In BMJ Case Reports, doctors in Germany describe injuries in the body of a 91-year-old former World War II soldier who donated his body for medical education.

CT scanning revealed various small metallic objects, later identified as shrapnel fragments, in both legs, as well as bone abnormalities.

A history obtained from the widow and daughter of the donor revealed that he had been seriously wounded on the Eastern Front at the end of World War II, probably by a nearby rocket explosion.

His multiple fractures and lesions had not been surgically treated in the Austrian military hospital where he was taken, or in the French prisoner of war camp where he was subsequently held.

There was no surgical removal of the fragments, poor wound care, and no antibiotic therapy. This is a violation of the Geneva Convention of 1864, 1906, and 1929, and as a consequence, the donor experienced pain and stiffness in his left leg for the rest of his life.
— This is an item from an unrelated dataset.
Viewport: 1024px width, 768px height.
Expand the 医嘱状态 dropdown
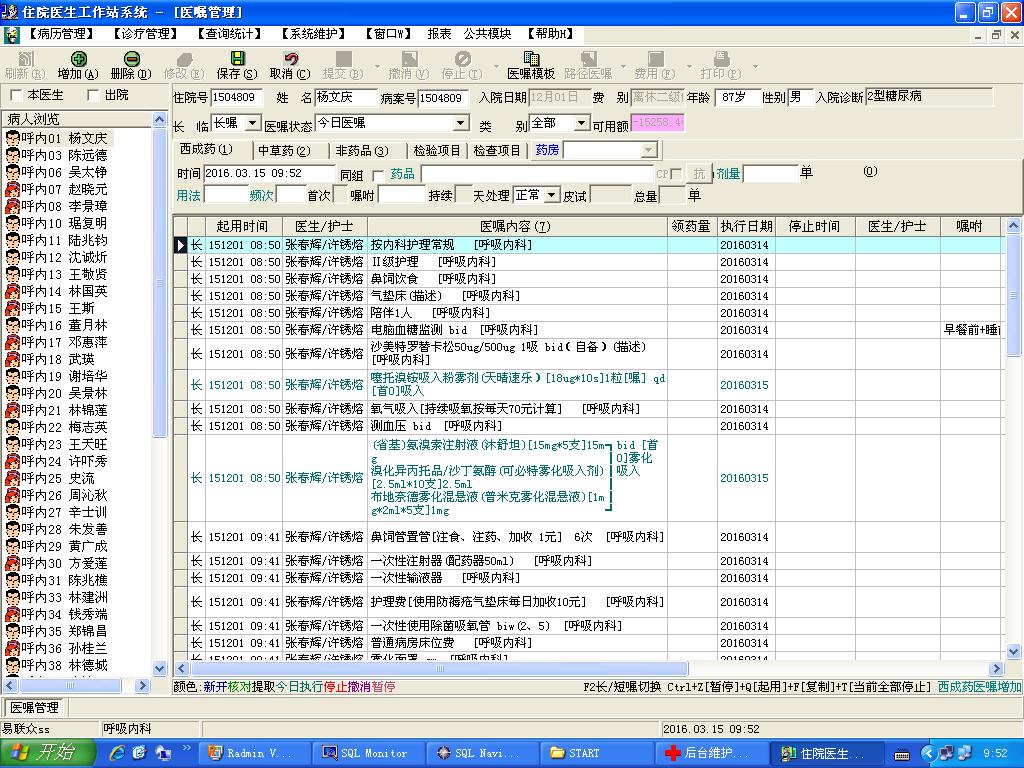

He sought surgical interventions due to infections caused by the shrapnel, but in two of these cases, he developed septicaemia, and required treatment in intensive care. He had limited mobility, and had to use a walking aid, even for short distances at home.

“In light of current armed conflicts, the present case is an example of how one injustice can result in severe, lifelong medical consequences,” explain the doctors, adding that “implementation of the Geneva Convention must be demanded by governments and NGOs whenever civilians and soldiers are wounded.”

Furthermore, this case highlights “how, even after death, a wounded thigh and the story behind it can inform young physicians about the cruelties of war and their obligation to treat people regardless of race, religion, and gender.”

Article: The tell-tale thigh, Johannes Scheurer, Dietrich Stoevesandt, Holger Siekmann, Heike Kielstein, BMJ Case Reports, doi:10.1136/bcr-2015-212909, published 5 May 2016.